Nel 2021 i residenti del Nepal si sono trovati ad affrontare una massiccia epidemia di panuveite iperacuta stagionale (SHAPU), caratterizzata da sintomi come arrossamento oculare indolore e riduzione della pressione nell'occhio. Ora, un gruppo di ricercatori sta attualmente indagando per determinare se ci sia una correlazione tra la diffusione in Nepal di specifiche falene bianche e l'insorgere di questa malattia.
Stiamo parlando di una patologia estremamente pericolosa che può comportare anche la perdita della vista. In particolare, le stime hanno valutato che i bambini sembrano essere i più esposti al rischio cecità se non ricevono un intervento medico entro 24-48 ore. Fino al 2021, la SHAPU era poco conosciuta, con pochi casi registrati nei dossier clinici degli ospedali locali e nelle pubblicazioni scientifiche. Tuttavia, ora che i casi stanno progressivamente aumentando in tutto il Nepal, un team di ricercatori dell’università di Kathmandu sta indagando per scoprire se alcune falene bianche possano essere in qualche modo coinvolte nella diffusione di questa malattia oculare.
Il sospetto che possa esserci una connessione tra quest'epidemia e questi insetti deriva dalle testimonianze di molte persone colpite, che affermano di essere entrate in contatto diretto o indiretto con una "falena bianca" prima della comparsa dei sintomi. In particolare, uno studio pubblicato nel 2020 da Ranju Kharel Sitaula, un oftalmologo dell'Istituto di Medicina dell'Università Tribhuvan di Kathmandu, e il suo team, ha evidenziato una differenza statisticamente significativa tra i pazienti affetti da SHAPU e un gruppo di controllo. I malati avevano quasi sette volte più probabilità di dichiarare contatti con farfalle o falene bianche del genere Gazalina, note per attraversare il Nepal in sciami alla fine della stagione dei monsoni.
Dai risultati di tale studio sembra esserci un forte legame tra le falene del genere Gazalina e il diffondersi della malattia, forse a causa della loro "peluria" finita negli occhi, ma non è ancora del tutto certo. Con tre specie di falene appartenenti a questo genere presenti in Nepal, i ricercatori stanno raccogliendo dati sulle località in cui sono state avvistate, esaminando anche fattori ecologici come temperatura, umidità, tipo di vegetazione e altitudine per elaborare una classificazione precisa e identificare la falena responsabile della diffusione della SHAPU.
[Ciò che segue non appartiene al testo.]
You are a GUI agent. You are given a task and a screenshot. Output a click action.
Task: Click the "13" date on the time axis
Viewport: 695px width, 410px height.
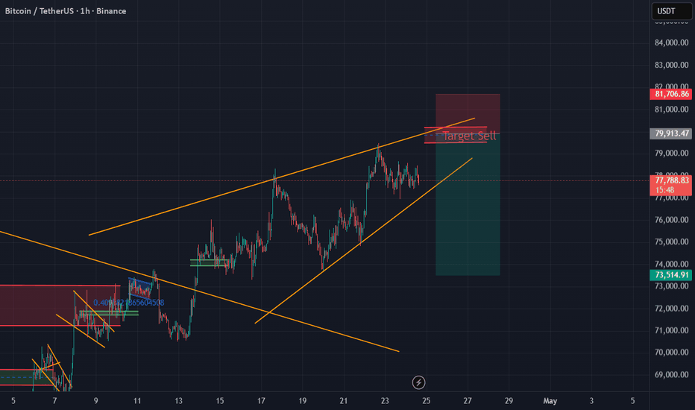[178, 401]
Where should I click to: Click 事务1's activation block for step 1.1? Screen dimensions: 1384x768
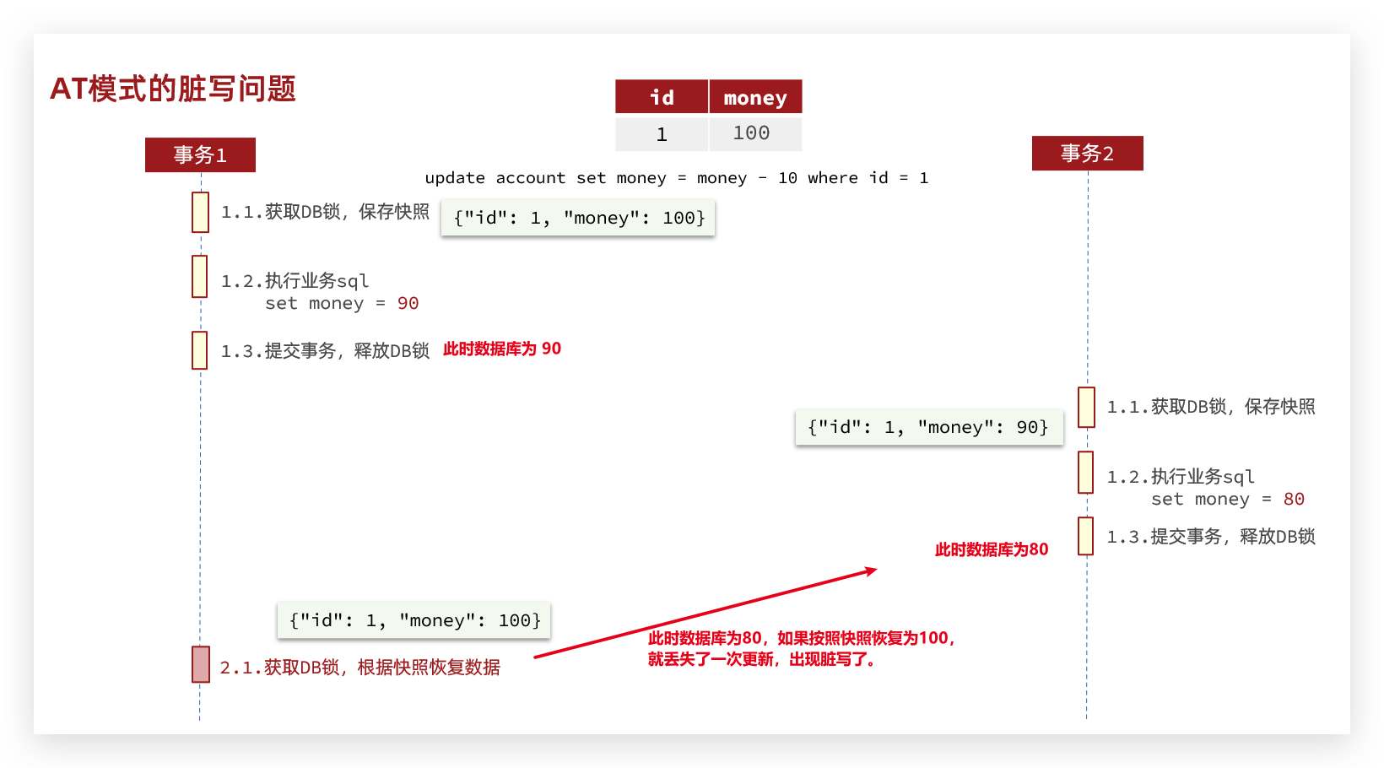coord(200,212)
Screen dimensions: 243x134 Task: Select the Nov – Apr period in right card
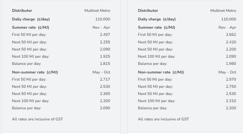tap(227, 27)
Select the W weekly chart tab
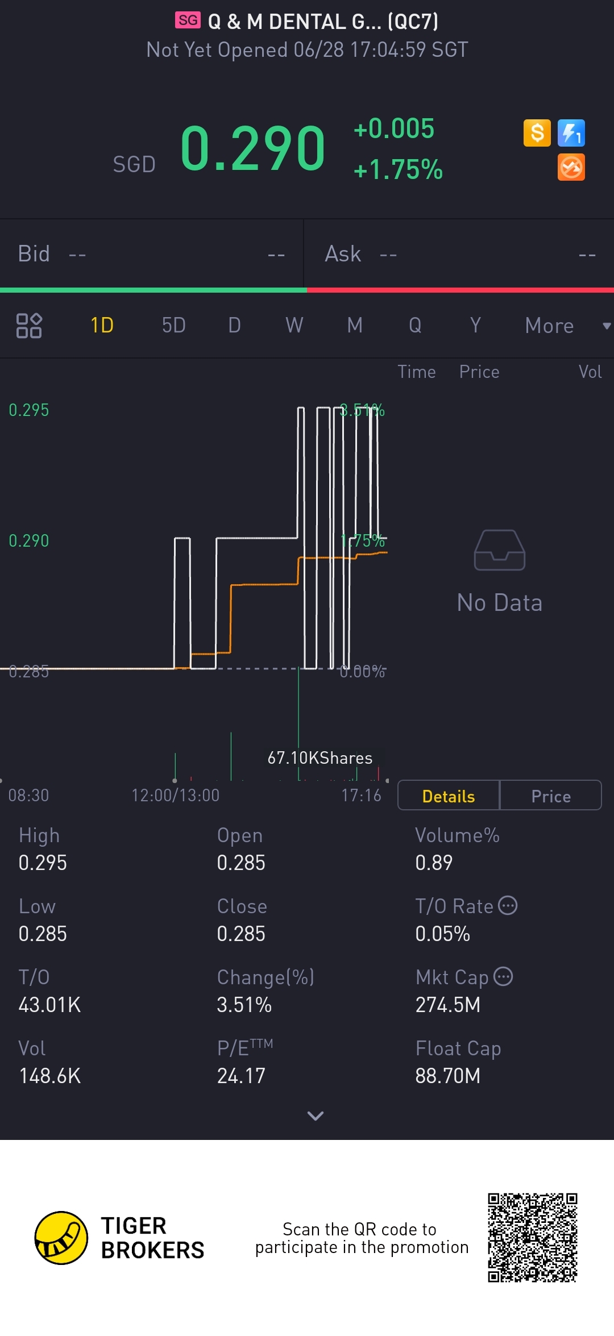 (x=294, y=326)
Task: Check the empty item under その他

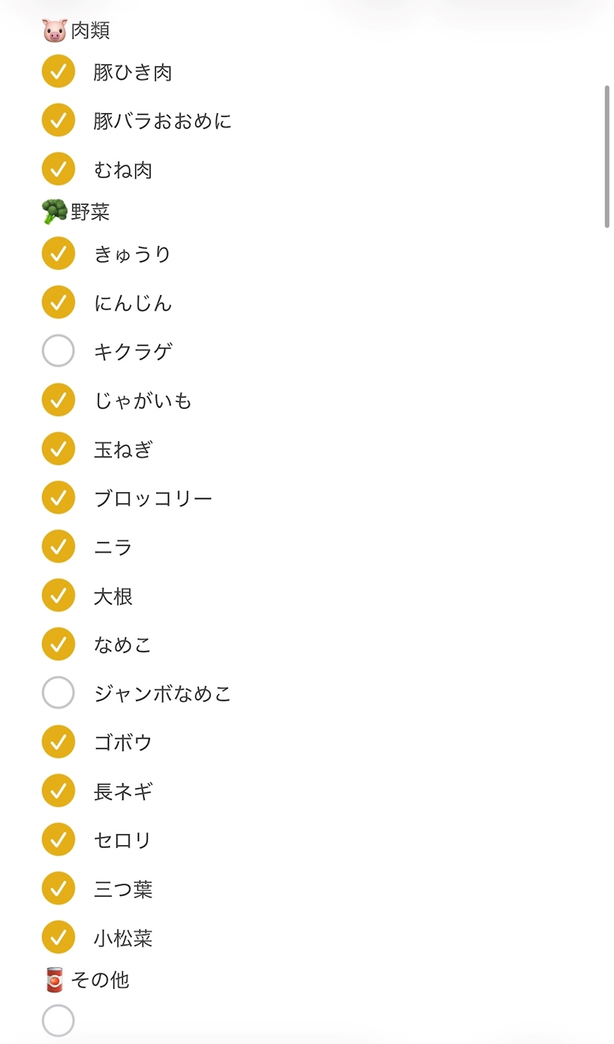Action: tap(58, 1021)
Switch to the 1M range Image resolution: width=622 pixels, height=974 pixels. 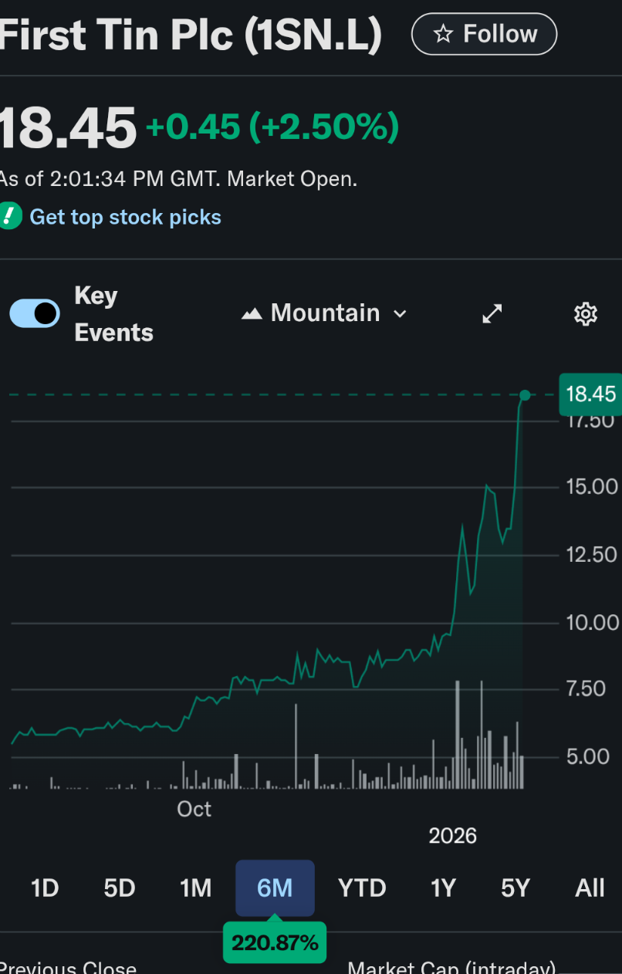click(x=195, y=888)
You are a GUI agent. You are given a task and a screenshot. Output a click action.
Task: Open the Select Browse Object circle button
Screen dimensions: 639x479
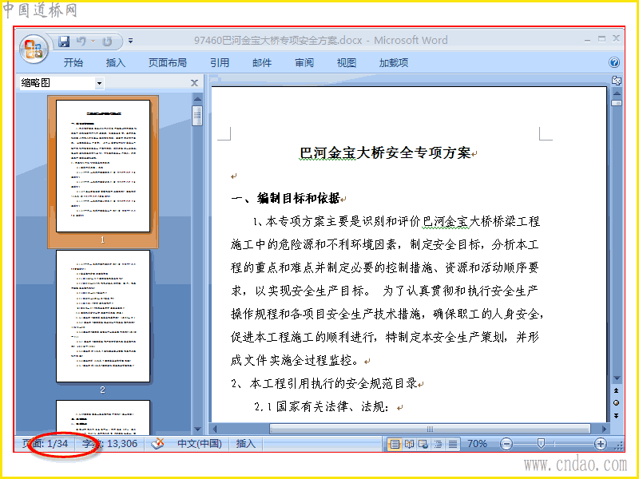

C'è da dire, inoltre, che non tutti vengono colpiti da questa malattia. Come mai? Per cercare di rispondere a questa domanda, Sitaula e il suo team stanno raccogliendo campioni dagli occhi infetti e non infetti di persone con SHAPU e dai loro parenti. Esamineranno questi campioni anche per ricercare materiale genetico proveniente da batteri e virus per determinare se esiste un microrganismo colpevole.
Tuttavia, è cruciale evidenziare un significativo ostacolo che impedisce il progresso di questa ricerca: la carenza di fondi. Il Nepal non è dotato delle strutture adatte allo svolgimento delle analisi. Di conseguenza, le quest'ultime devono spesso essere condotte all'estero. Nonostante un aumento del supporto finanziario da parte del governo negli ultimi anni, i fondi disponibili non sono ancora sufficienti per garantire il successo completo del progetto.
I ricercatori sottolineano che, nonostante gli sforzi scientifici, la SHAPU e la sua origine rimangono un enigma, complicato dalla sua diffusione geografica e dalla varietà dei sintomi, così come la possibile correlazione con la falena bianca. Nel corso della presente stagione, Hara Maya Gurung, oftalmologa presso l'Himalaya Eye Hospital di Pokhara, nel Nepal centrale, ha diagnosticato la SHAPU in circa 30 persone.
Sorprendentemente, nessuno dei pazienti ha menzionato di essere entrato in contatto diretto con una falena bianca, inoltre presentavano sintomi diversi dai soliti. «Spero che una soluzione a questo enigma secolare sia in vista. Ma per il momento, sembra che il Nepal dovrà continuare a fronteggiare queste tragiche epidemie», ha ammesso Sitaula.